Task prompt:
An exact transcription of the lines below, from the first through the one containing "OnBeat Marketing (252, 2557)", is the only output wanted.

Supplied data:
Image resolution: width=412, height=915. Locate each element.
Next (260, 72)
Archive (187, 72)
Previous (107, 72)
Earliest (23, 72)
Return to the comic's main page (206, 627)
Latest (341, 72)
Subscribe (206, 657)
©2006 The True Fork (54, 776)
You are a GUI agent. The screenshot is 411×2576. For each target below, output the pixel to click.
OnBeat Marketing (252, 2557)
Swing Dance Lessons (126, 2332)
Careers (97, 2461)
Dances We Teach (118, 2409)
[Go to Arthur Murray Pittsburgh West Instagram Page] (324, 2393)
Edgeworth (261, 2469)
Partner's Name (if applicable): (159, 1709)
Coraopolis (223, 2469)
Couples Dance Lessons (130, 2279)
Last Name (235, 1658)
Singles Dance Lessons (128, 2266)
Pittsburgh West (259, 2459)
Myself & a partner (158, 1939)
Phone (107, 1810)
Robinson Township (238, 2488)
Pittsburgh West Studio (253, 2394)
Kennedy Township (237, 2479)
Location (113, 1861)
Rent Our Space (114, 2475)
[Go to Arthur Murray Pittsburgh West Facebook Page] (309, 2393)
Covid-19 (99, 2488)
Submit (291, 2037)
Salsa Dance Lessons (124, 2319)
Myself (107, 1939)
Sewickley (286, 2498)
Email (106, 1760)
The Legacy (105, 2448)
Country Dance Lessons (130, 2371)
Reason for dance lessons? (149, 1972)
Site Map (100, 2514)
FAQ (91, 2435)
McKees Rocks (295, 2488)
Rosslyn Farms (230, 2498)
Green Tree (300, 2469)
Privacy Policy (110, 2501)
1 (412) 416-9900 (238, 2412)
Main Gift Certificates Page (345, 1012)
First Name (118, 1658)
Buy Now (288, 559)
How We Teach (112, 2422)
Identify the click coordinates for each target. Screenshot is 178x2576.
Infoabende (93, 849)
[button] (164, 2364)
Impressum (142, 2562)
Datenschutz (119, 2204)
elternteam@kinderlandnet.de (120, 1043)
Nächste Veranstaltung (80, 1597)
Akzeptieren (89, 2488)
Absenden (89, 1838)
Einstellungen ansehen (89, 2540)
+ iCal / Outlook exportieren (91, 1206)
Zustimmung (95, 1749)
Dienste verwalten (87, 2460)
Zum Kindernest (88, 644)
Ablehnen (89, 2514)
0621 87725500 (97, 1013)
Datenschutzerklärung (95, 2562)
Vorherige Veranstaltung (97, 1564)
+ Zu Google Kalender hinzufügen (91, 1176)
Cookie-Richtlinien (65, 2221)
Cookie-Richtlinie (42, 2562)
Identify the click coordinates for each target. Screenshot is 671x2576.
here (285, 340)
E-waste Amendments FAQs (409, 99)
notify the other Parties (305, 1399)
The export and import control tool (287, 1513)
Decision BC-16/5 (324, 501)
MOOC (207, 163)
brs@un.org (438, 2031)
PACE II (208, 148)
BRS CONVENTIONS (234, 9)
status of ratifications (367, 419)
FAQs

Result of the exercise:
Image resolution: width=412, height=915. Locate each element.
Next (260, 72)
Archive (187, 72)
Previous (107, 72)
Earliest (23, 72)
Return to the comic's main page (206, 627)
Latest (341, 72)
Subscribe (206, 657)
©2006 The True Fork (54, 776)
You are a GUI agent. The screenshot is 411×2576. For each target below, output the pixel to click.
OnBeat Marketing (252, 2557)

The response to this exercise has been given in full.